HOW TO COMPLETE THIS TASK> What lines of the data include the string "computer"? Copy them all.

[DATA FOR THE TASK]

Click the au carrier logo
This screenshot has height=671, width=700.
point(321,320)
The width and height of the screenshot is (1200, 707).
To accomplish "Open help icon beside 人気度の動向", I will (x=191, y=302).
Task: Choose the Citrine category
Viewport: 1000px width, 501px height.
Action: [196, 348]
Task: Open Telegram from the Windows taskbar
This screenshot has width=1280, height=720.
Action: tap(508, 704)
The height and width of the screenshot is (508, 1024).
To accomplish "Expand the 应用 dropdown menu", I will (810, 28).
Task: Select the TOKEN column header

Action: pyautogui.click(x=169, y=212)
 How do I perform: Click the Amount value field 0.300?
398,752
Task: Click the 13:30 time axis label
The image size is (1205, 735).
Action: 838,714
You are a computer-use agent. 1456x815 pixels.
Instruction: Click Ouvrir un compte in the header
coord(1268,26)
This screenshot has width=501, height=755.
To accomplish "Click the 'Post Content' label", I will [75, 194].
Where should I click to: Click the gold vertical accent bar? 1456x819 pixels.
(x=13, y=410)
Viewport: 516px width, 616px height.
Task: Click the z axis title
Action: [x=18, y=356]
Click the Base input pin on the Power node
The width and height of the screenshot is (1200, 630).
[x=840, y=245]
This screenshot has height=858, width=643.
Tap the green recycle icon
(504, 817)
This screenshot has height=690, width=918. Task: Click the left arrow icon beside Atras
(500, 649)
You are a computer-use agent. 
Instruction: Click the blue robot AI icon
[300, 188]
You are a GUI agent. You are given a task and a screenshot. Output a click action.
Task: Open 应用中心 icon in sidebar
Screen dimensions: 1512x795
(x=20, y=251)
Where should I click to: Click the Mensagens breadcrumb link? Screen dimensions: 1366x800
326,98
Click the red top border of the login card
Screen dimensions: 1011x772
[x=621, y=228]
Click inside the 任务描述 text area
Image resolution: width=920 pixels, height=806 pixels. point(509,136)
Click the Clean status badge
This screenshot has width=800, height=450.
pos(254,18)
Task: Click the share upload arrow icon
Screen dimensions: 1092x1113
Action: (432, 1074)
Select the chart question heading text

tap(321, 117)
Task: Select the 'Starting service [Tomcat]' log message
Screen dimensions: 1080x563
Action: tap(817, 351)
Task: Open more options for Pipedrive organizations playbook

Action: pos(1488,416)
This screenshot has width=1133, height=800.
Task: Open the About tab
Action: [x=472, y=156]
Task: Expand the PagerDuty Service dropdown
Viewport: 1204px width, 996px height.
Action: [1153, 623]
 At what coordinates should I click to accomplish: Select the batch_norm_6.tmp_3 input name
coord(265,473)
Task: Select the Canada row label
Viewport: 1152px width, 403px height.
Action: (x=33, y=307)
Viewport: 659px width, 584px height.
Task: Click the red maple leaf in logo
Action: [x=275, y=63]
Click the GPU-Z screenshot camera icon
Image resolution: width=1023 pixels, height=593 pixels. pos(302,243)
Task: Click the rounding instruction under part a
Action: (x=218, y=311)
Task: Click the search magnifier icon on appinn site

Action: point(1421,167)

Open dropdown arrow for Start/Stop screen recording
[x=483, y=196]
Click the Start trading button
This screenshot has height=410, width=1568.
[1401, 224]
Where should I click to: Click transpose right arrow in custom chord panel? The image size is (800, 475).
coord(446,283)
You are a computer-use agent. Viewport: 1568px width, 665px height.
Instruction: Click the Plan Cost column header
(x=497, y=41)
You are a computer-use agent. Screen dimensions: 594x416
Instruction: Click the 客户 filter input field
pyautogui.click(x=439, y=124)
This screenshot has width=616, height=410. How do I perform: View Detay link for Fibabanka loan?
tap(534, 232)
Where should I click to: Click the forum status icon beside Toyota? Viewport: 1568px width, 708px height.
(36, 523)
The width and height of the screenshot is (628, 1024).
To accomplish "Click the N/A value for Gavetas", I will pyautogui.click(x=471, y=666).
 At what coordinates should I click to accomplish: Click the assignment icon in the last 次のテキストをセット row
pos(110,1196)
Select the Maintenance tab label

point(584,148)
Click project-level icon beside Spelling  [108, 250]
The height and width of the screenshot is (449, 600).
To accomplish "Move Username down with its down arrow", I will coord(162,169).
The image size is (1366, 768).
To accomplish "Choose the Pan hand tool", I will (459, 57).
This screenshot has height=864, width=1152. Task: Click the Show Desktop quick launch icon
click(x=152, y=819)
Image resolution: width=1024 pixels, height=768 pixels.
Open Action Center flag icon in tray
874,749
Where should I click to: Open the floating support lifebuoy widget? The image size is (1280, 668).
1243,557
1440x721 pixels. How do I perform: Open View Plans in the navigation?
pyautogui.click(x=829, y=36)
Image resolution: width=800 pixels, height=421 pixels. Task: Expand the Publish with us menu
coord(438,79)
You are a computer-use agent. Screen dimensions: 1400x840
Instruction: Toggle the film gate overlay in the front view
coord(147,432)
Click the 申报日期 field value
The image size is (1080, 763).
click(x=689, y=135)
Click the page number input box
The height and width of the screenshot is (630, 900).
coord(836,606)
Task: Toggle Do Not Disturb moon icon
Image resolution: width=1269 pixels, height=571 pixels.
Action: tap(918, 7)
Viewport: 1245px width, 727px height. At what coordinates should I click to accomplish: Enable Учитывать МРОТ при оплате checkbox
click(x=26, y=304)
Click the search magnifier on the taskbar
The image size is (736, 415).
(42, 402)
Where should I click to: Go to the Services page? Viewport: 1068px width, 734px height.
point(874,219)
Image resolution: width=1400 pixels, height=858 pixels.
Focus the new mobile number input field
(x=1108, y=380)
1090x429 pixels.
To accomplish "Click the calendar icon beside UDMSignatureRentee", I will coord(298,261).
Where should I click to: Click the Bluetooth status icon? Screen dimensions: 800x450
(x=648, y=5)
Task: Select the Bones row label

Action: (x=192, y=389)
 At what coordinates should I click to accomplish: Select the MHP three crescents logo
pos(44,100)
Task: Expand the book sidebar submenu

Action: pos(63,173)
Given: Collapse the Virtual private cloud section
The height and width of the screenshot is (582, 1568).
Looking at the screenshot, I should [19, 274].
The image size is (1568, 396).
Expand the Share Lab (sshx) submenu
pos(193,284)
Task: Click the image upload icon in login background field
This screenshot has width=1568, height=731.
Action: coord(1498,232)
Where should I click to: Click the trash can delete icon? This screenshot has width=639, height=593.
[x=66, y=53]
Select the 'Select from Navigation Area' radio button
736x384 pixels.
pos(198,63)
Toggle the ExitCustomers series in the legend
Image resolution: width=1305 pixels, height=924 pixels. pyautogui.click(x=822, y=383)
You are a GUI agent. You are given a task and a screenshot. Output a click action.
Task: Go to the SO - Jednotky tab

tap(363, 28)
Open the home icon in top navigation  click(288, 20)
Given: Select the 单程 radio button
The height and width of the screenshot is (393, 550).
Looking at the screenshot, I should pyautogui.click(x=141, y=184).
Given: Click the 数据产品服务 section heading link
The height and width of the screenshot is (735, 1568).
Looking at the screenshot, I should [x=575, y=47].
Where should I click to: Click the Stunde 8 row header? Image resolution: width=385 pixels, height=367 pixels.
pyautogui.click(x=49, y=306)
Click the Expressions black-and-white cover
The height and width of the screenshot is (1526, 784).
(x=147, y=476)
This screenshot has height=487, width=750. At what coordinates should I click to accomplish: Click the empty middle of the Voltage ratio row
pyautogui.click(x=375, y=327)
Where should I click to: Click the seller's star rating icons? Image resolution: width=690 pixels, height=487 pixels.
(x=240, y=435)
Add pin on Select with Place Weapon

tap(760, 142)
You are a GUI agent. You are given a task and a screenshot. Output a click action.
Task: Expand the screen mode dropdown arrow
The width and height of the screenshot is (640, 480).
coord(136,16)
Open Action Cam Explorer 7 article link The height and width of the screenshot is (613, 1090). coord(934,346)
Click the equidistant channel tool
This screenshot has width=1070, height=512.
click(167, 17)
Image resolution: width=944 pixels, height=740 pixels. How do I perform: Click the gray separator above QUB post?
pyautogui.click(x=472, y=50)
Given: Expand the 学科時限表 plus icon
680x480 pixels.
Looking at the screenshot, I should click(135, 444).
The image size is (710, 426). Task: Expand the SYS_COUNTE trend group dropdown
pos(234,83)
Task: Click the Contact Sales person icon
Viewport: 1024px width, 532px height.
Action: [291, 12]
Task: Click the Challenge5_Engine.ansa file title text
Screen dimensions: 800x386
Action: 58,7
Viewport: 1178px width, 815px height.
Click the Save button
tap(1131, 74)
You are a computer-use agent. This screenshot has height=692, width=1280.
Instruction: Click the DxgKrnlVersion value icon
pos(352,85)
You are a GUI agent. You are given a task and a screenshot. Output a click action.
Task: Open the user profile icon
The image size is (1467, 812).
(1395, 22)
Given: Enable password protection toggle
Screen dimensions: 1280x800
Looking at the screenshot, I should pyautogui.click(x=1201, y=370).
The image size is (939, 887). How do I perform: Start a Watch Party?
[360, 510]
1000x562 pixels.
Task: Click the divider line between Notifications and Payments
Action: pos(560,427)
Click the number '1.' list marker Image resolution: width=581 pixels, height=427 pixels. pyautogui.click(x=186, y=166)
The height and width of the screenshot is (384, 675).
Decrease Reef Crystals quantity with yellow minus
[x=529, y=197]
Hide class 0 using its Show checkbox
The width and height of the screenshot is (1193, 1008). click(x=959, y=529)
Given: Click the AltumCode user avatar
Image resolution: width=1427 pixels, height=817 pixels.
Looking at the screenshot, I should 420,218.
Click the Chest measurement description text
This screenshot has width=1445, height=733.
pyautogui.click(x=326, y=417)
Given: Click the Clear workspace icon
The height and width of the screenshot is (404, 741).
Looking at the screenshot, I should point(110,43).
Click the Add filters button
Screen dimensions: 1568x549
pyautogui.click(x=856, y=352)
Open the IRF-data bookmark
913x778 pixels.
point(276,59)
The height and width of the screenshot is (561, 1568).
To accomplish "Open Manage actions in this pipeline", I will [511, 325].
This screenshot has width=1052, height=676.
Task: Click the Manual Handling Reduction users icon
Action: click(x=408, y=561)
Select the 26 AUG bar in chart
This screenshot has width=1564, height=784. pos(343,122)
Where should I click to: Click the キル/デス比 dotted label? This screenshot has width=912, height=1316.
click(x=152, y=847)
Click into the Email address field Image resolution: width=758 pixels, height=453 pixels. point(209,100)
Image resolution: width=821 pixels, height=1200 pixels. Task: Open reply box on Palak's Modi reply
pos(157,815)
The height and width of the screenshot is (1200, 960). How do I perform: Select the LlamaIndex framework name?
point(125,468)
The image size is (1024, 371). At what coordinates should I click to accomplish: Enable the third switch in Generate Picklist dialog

[/DATA FOR THE TASK]

PROBLEM SOLUTION>
You are a computer-use agent. 1456x815 pixels.
You are a computer-use agent. 
You are a computer-use agent. Viewport: 1568px width, 665px height.
You are a computer-use agent. Screen dimensions: 594x416
You are a computer-use agent. Screen dimensions: 1400x840
You are a computer-use agent. This screenshot has height=692, width=1280.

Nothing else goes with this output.